§ **Tasks to carry out**:
(a) Answer these questions using the Nomad transcript, one answer per line:
(i) Which Nomad release is hoped to ship support for storage plugins?
(ii) Who designed the Container Storage Interface?
(iii) Over what do CSI plugins expose the gRPC interface?
(b) Print the stretch of the Nomad transcript from "Then if we call" through "and may change.", copied word for word.

§ **Document**:
Then if we call the app, we see we have this counter. If we post to it, we increment the counter, all very simple. status Maria DB. If we then go and force stop and restart that allocation.
Might also need to restart my very hacky app. Actually, no; Nomad will have restarted it because it uses Consul for service discovery. If we take a look in
nomad status 5482, we see Consul is restarting it because the template changed.
Cool. Demo kind of worked.
» What about network storage?
Now, I hear people saying, "But what about my precious NFS?" Because everyone will have NFS somewhere. Well, in some upcoming release of Nomad, that is hopefully 0.11, we'll be shipping support for storage plugins. A lot of what I'm about to say is very early in development, and a lot of it is hand-wavy and may change.
This is just giving you an idea of where we're going. You can come and talk to us in the Nomad booth or, right after this talk, find me outside and we can talk about what people are actually doing and help us design a roadmap for it.
What we wanted to do is to enable mounting volumes from arbitrary storage providers across all of our test drivers and also add support for mounting block devices as opposed to just file storage. And we wanted this to have native scheduling integration with Nomad. So volume should have identity. We should have support for different scheduling modes like single-node mounting as well as multi-node mounting, where possible.
And also to have a way of handling failure in the scheduling layer in a way that is safe. Not all storage providers, for example, when a node goes away, will have a guarantee that something doesn't have a right path to that data. Which is pretty scary and dangerous. If you're running in a cloud provider and your node says it shut down, but it's not and in fact still can write to a volume, but also another node can write to a volume, things get really scary.
By the way, this happens in production.
And we also wanted to have some level of access control to these volumes. The way we're probably going to do this is bind volumes to namespaces. So you can benefit from the same level of control as you do with Nomad jobs in namespaces with volumes.
» The Container Storage Interface
The way we are going to do that is by implanting support for the Container Storage Interface. "But," I hear you say, "what is the Container Storage Interface?"
It is a standard interface for exposing storage volumes to orchestrators. It was designed by a committee of people from Kubernetes, Mesosphere, Google, and a bunch of storage vendors. It lets storage vendors write their own plugins that will work across various container orchestrators without having to maintain dedicated integrations for everybody.
Which also means, if someone finds bugs in one place, they get fixed for everyone, which is pretty nice.
CSI plugins are usually containers, or sometimes binaries, that expose the gRPC interface over a UNIX socket, with upcoming support for Windows that will do some other magic. This interface mediates between the containers, the constructs that an orchestrator cares about, like nodes and a bunch of other stuff, and hides the implementation details of managing storage inside the plugin itself.
It already has support from a bunch of providers today. So like things that run on-prem like Ceph and GlusterFS and Portworx to basically every cloud provider, which means that when we ship this, wherever you're running, you can probably use it that day.
How is this probably going to work? When you're running a plugin, because we can't guarantee how a plugin will be shipped from a vendor, Nomad will not be required to manage that plugin for you. What we will do is introduce a stanza in the config that lets you give it a name and tells us what to listen for.

§ **Supplied information**:
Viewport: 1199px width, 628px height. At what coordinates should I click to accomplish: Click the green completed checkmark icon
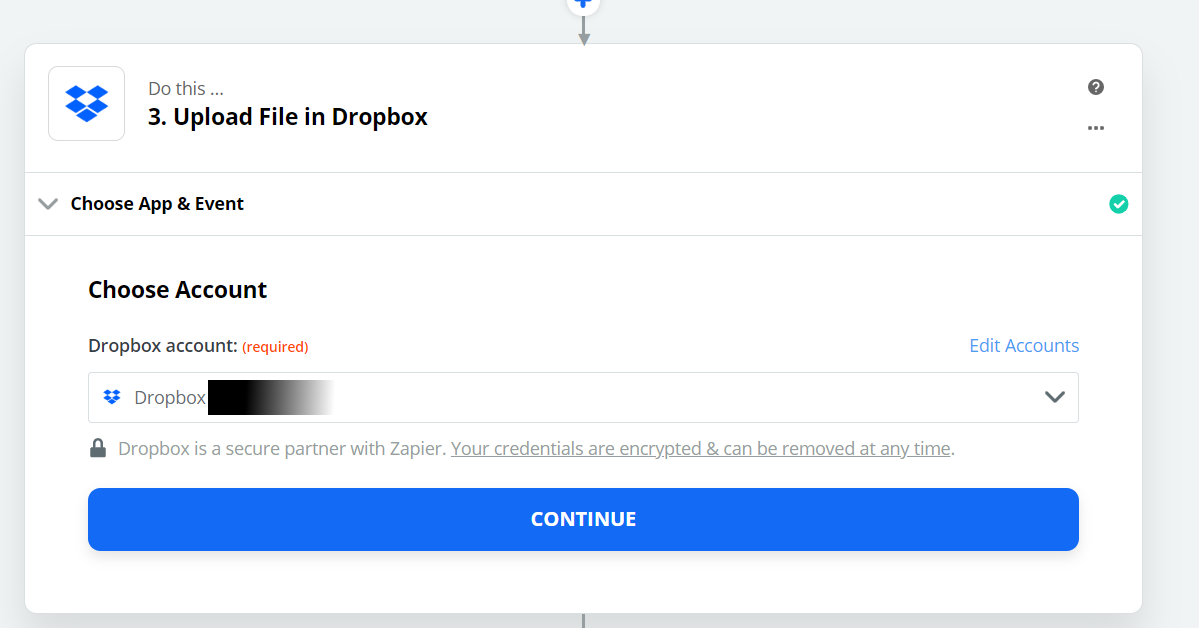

§ **Responses per task**:
(a)
(i) 0.11
(ii) A committee of people from Kubernetes, Mesosphere, Google, and a bunch of storage vendors
(iii) A UNIX socket

(b)
Then if we call the app, we see we have this counter. If we post to it, we increment the counter, all very simple. status Maria DB. If we then go and force stop and restart that allocation.
Might also need to restart my very hacky app. Actually, no; Nomad will have restarted it because it uses Consul for service discovery. If we take a look in
nomad status 5482, we see Consul is restarting it because the template changed.
Cool. Demo kind of worked.
» What about network storage?
Now, I hear people saying, "But what about my precious NFS?" Because everyone will have NFS somewhere. Well, in some upcoming release of Nomad, that is hopefully 0.11, we'll be shipping support for storage plugins. A lot of what I'm about to say is very early in development, and a lot of it is hand-wavy and may change.